Was ist heute das Äquivalent für die High School?

Frühkindliche Bildung von 0 bis 4 Jahren wäre ein wichtiger Beitrag, um mehr Chancengleichheit herzustellen.
Ich denke auch, dass wir sehr viel mehr Energie und Geld für das Community College aufwenden sollten.

So ähnlich wie das duale System in Deutschland, die Berufsausbildung?

Absolut. In diesem Bereich können wir sehr viel von Deutschland lernen. Aber die wichtigste Veränderung besteht darin, den seit 50 oder 60 Jahren anhaltenden Niedergang in der gemeinschaftlichen Solidarität umzukehren.
Ich denke nicht, dass das von heute auf morgen passiert. Aber das ist die langfristige Perspektive, die wir haben sollten, wenn wir über Baltimore nachdenken.

Aber was würden Sie einer alleinerziehenden Mutter in Baltimore raten, die ihren Kindern heute schon eine Chance geben will?
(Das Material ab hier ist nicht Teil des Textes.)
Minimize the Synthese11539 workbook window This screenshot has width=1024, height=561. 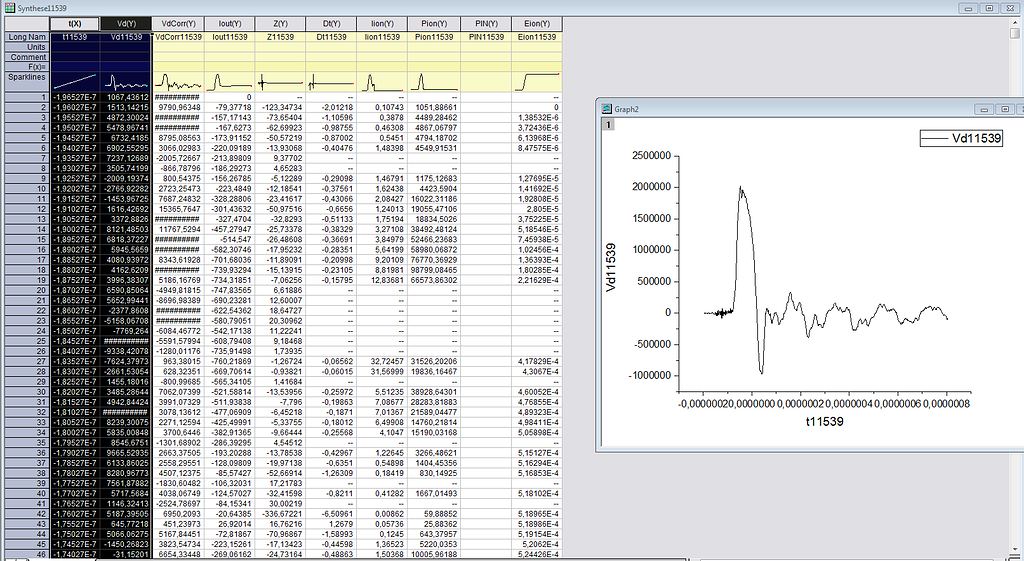pyautogui.click(x=966, y=7)
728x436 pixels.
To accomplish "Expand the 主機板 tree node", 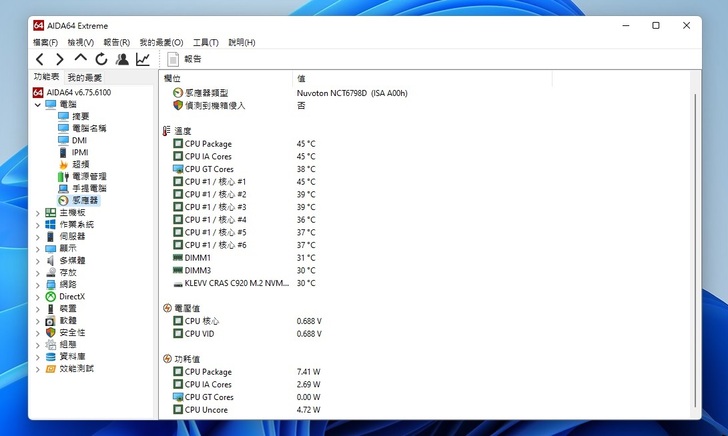I will click(x=38, y=212).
Ich würde ihr sagen, es ist sehr wichtig, dass sie ihren Kindern beständige, persönliche Zuwendung schenkt. Das schließt etwa mit ein, den Kindern jeden Tag vorzulesen.
Wir wissen, dass diese Art von aktiver, stetiger Anteilnahme mächtige Wirkung entfaltet.
Das klingt natürlich etwas blöd von jemandem wie mir. Für mich mit meinen Enkeln und für meine Kinder, die ihren Kindern vorlesen, ist das einfacher, weil wir nicht in Armut leben.
Es soll also nicht so rüberkommen, als würde ich der armen Mutter ihre Defizite vorwerfen.
Aber es ist tatsächlich so, dass arme Eltern ihren Kindern helfen wollen, aber dass sie dazu nicht in der Lage sind.
Teilweise aus wirtschaftlichen Umständen, oder weil es an Vorbildern mangelt, die ihnen ermöglichen würden, bessere Eltern zu sein.
Das gilt gleichermaßen für die armen weißen Mütter wie für die armen schwarzen und hispanischen Familien.
Ich würde also einer armen weißen Mutter in den Appalachen denselben Rat geben wie der schwarzen Mutter in Baltimore.